On systems with a low heap space assignment this could cause many GCs in a row. During the execution of the GC no other processing will happen. Therefore the loading of the workflow ran into a timeout after 3 minutes, maybe the virus scanner caused this also.

This timeout could be raised:

com.knime.server.job.default_load_timeout=<duration with unit, e.g. 60m, 36h, or 2d> [RT]
Specifies how long to wait for a job to get loaded by an Executor. If the job does not get loaded within the timeout, the operation is canceled. The default is 3m. This timeout is only applied if no explicit timeout has been passed with the call.

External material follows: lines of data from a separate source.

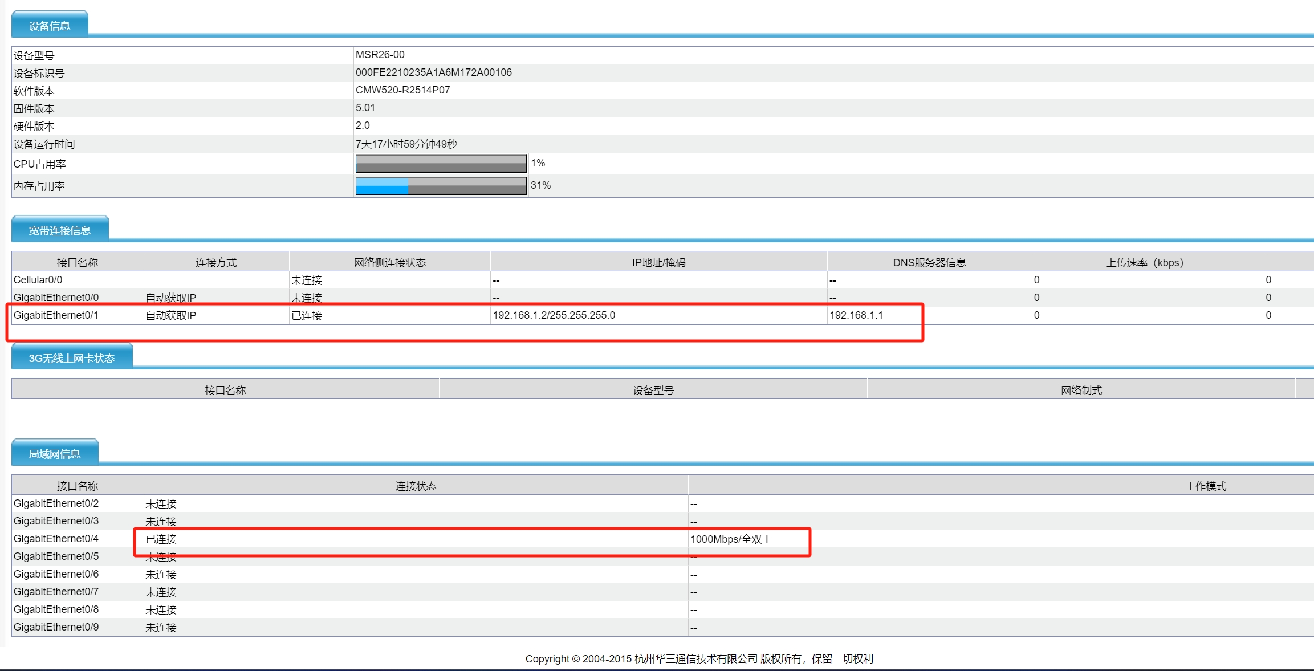Click the device ID 000FE2210235A1A6M172A00106 value
The image size is (1314, 671).
(x=433, y=72)
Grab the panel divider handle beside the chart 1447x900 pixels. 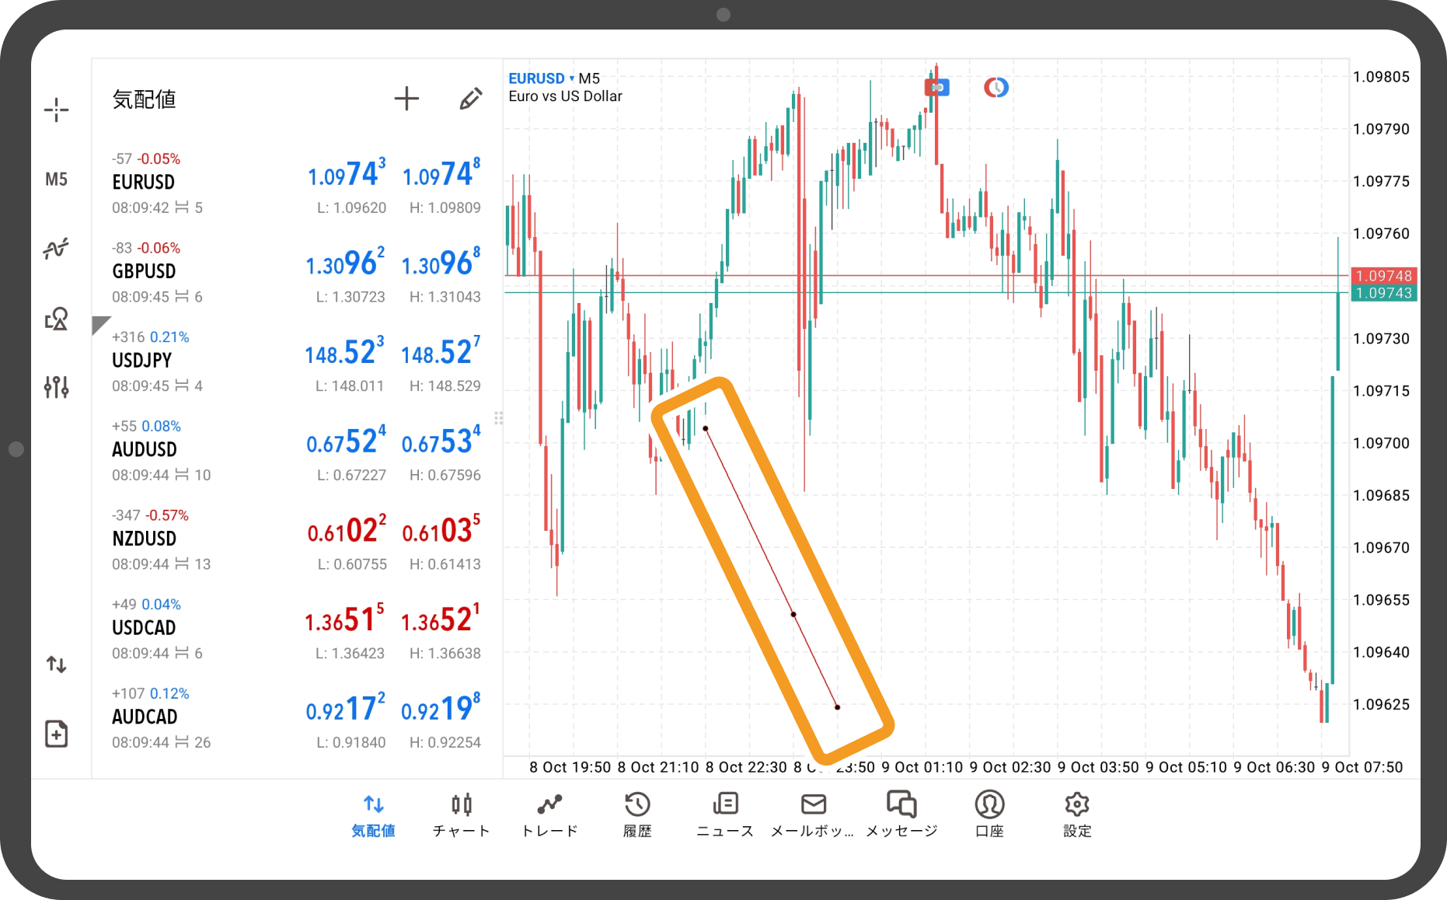[498, 418]
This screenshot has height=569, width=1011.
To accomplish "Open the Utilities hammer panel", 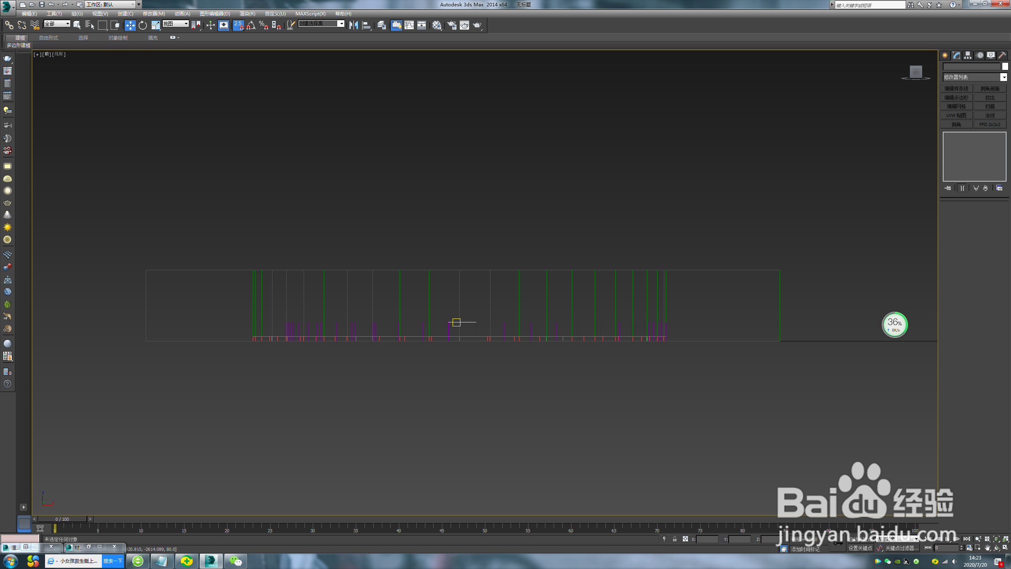I will (1002, 55).
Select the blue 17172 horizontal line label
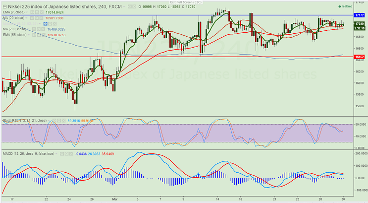The height and width of the screenshot is (203, 368). tap(360, 15)
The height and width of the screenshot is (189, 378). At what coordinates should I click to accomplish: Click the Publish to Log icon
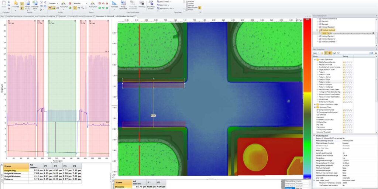27,3
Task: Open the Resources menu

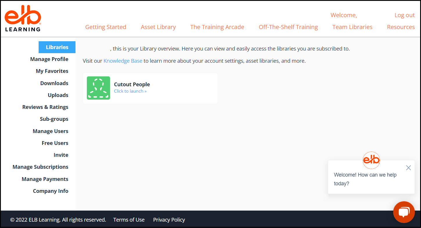Action: pyautogui.click(x=401, y=27)
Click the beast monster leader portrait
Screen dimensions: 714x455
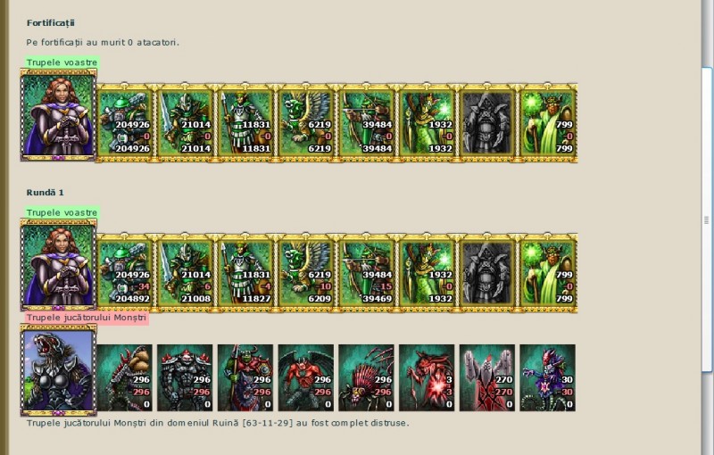tap(58, 370)
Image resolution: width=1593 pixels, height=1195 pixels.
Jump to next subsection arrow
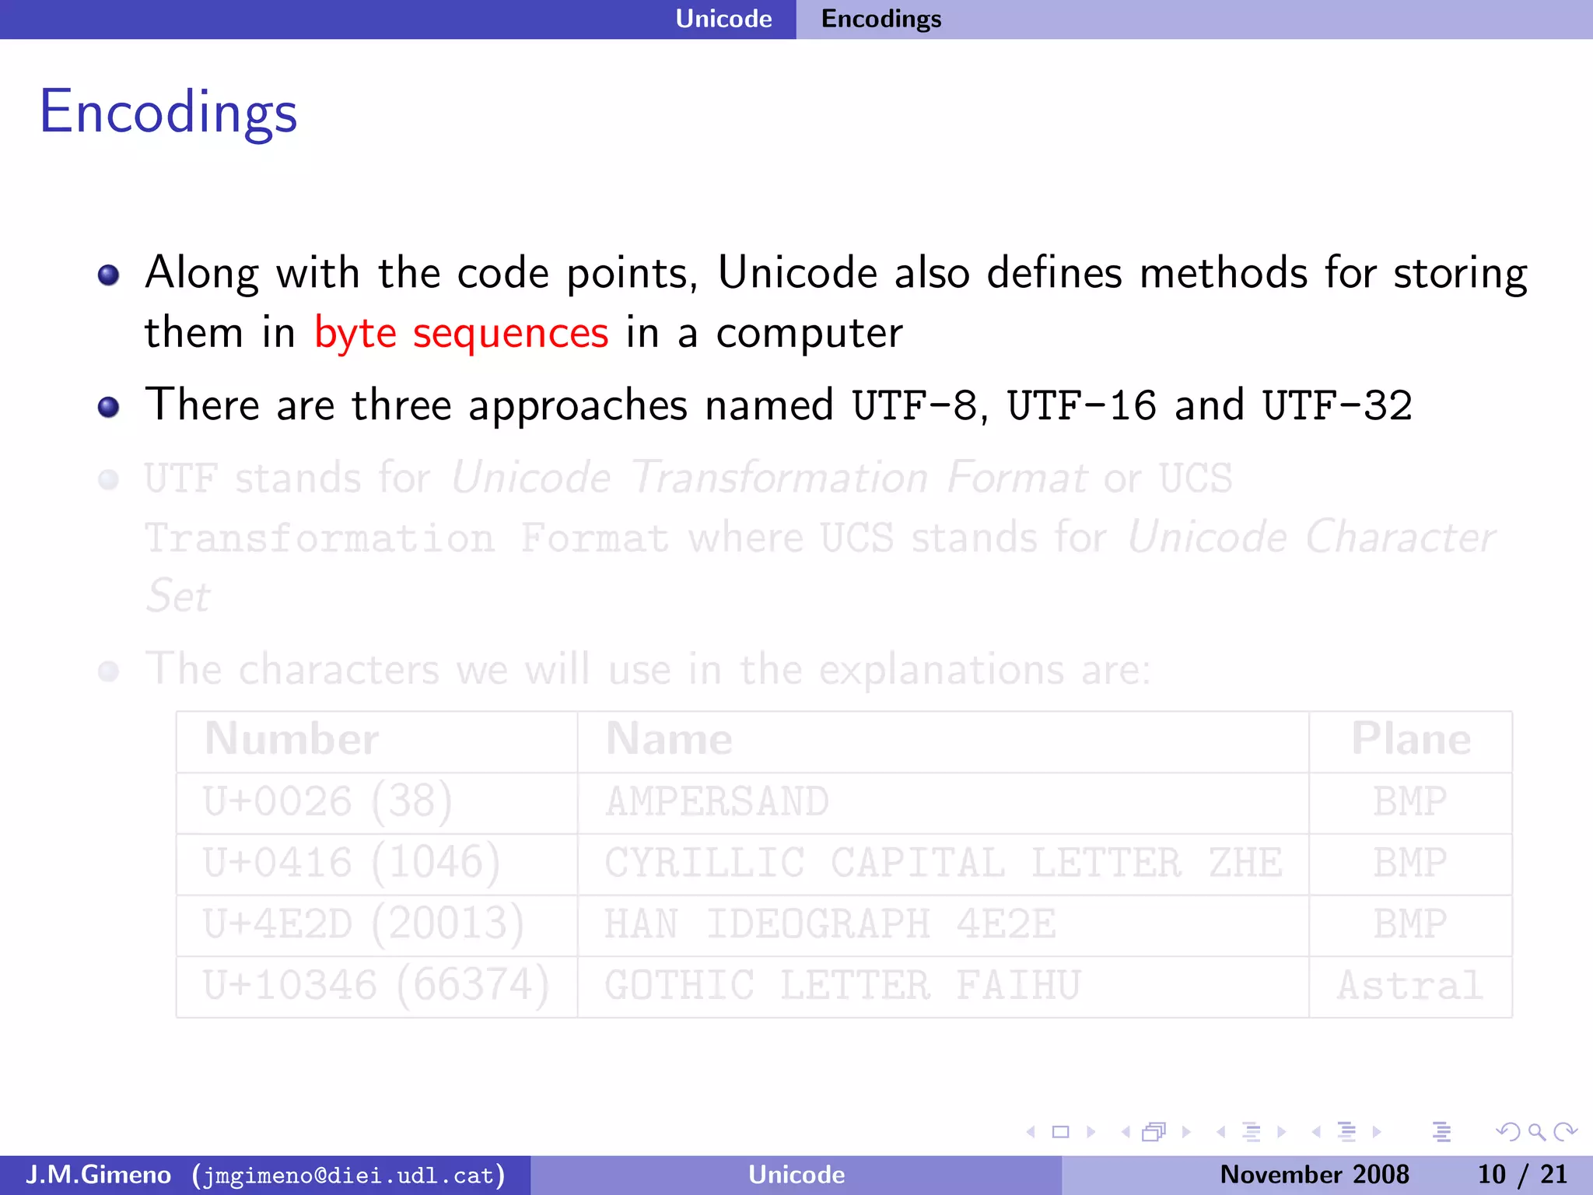[1281, 1132]
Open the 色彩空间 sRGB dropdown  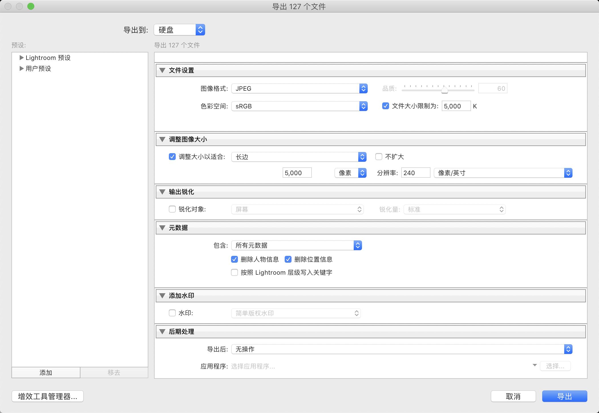[x=299, y=106]
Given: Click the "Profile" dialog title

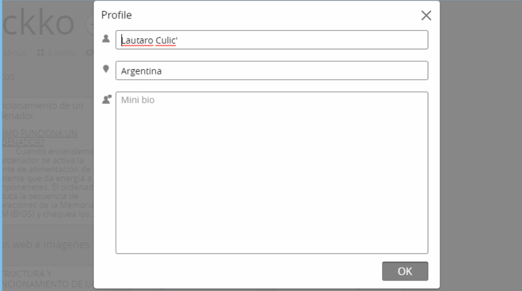Looking at the screenshot, I should coord(116,15).
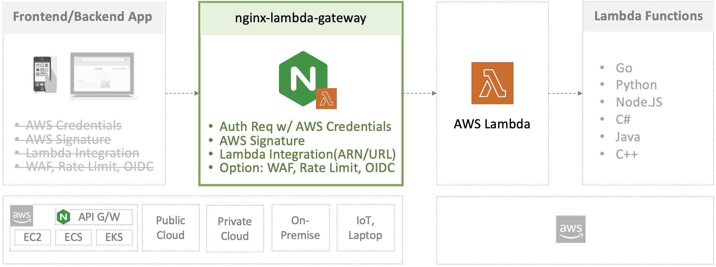
Task: Choose the Private Cloud box
Action: [x=235, y=229]
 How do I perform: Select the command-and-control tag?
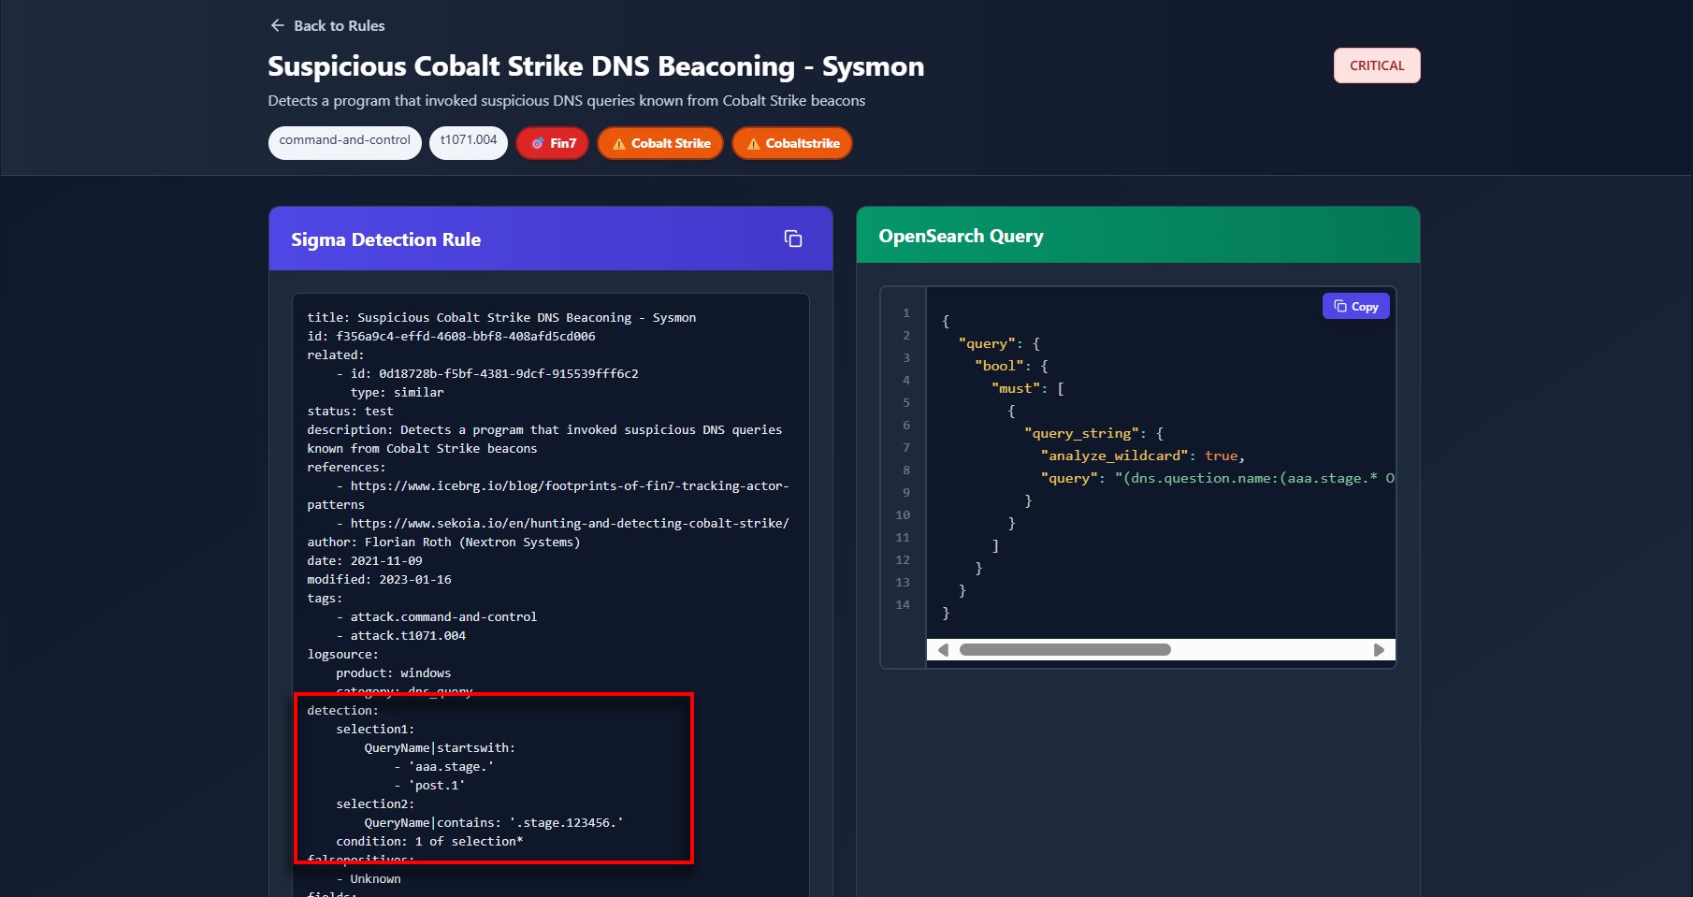pos(344,141)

I would recommend to raise the heap space configuration to 16GB at least. This depends heavily on the total amount of memory on the machine, 16GB should be sufficient to configure while using our minimal hardware memory requirement for the KNIME Server machine of 32GB.

Best,
Michael

1 Like

@MichaelRespondek
Thank you so much.
I will raise the heap space configuration to 16GB.
Best,
Ryuu

1 Like

This topic was automatically closed 7 days after the last reply. New replies are no longer allowed.